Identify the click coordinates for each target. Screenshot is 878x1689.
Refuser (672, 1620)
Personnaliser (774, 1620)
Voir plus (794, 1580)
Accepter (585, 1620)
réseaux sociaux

* [WRITTEN REQUEST] Render the items as a JSON list of strings, one string per line, beginning with the line that contains "Personnaliser (774, 1620)" and running through the end of the items, skipping blank lines.

* [FINAL RESULT]
[
  "Personnaliser (774, 1620)",
  "Voir plus (794, 1580)",
  "Accepter (585, 1620)",
  "réseaux sociaux"
]